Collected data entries

--------------------

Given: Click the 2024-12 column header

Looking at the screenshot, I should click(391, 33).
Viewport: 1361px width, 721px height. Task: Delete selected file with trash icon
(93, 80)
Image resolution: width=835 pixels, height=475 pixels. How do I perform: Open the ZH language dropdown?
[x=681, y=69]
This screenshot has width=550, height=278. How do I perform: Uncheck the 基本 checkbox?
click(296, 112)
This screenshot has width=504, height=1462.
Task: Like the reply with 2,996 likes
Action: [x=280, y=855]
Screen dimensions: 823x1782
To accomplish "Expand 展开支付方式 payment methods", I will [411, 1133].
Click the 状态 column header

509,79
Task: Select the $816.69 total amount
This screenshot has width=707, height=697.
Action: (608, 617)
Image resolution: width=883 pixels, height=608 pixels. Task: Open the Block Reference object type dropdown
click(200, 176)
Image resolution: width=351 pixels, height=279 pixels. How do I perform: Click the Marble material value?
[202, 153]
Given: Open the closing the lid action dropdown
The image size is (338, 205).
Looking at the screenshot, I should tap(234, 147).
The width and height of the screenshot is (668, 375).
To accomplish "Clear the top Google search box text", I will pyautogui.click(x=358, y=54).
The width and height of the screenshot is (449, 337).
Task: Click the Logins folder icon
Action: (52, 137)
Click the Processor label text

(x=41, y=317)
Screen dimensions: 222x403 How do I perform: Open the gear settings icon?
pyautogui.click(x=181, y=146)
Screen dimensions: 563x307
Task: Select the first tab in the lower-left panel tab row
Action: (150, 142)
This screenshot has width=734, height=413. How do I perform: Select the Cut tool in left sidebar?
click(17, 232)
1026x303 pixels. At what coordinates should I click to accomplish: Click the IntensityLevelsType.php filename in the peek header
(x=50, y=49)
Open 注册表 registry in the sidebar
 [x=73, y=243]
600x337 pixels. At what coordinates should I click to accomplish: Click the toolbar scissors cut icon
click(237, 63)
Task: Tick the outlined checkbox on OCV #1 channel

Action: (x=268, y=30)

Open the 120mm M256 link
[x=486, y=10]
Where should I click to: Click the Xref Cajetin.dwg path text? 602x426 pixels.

--------------------

## Exercise aim
Each record shown above is to be given again exactly.

## Exercise output
Given: Click the 2024-12 column header

Looking at the screenshot, I should click(391, 33).
Viewport: 1361px width, 721px height. Task: Delete selected file with trash icon
(93, 80)
Image resolution: width=835 pixels, height=475 pixels. How do I perform: Open the ZH language dropdown?
[x=681, y=69]
This screenshot has width=550, height=278. How do I perform: Uncheck the 基本 checkbox?
click(296, 112)
This screenshot has width=504, height=1462.
Task: Like the reply with 2,996 likes
Action: [x=280, y=855]
Screen dimensions: 823x1782
To accomplish "Expand 展开支付方式 payment methods", I will [411, 1133].
Click the 状态 column header

509,79
Task: Select the $816.69 total amount
This screenshot has width=707, height=697.
Action: (608, 617)
Image resolution: width=883 pixels, height=608 pixels. Task: Open the Block Reference object type dropdown
click(200, 176)
Image resolution: width=351 pixels, height=279 pixels. How do I perform: Click the Marble material value?
[202, 153]
Given: Open the closing the lid action dropdown
The image size is (338, 205).
Looking at the screenshot, I should tap(234, 147).
The width and height of the screenshot is (668, 375).
To accomplish "Clear the top Google search box text", I will pyautogui.click(x=358, y=54).
The width and height of the screenshot is (449, 337).
Task: Click the Logins folder icon
Action: (52, 137)
Click the Processor label text

(x=41, y=317)
Screen dimensions: 222x403 How do I perform: Open the gear settings icon?
pyautogui.click(x=181, y=146)
Screen dimensions: 563x307
Task: Select the first tab in the lower-left panel tab row
Action: (150, 142)
This screenshot has width=734, height=413. How do I perform: Select the Cut tool in left sidebar?
click(17, 232)
1026x303 pixels. At what coordinates should I click to accomplish: Click the IntensityLevelsType.php filename in the peek header
(x=50, y=49)
Open 注册表 registry in the sidebar
 [x=73, y=243]
600x337 pixels. At what coordinates should I click to accomplish: Click the toolbar scissors cut icon
click(237, 63)
Task: Tick the outlined checkbox on OCV #1 channel

Action: (x=268, y=30)

Open the 120mm M256 link
[x=486, y=10]
Where should I click to: Click the Xref Cajetin.dwg path text? 602x426 pixels.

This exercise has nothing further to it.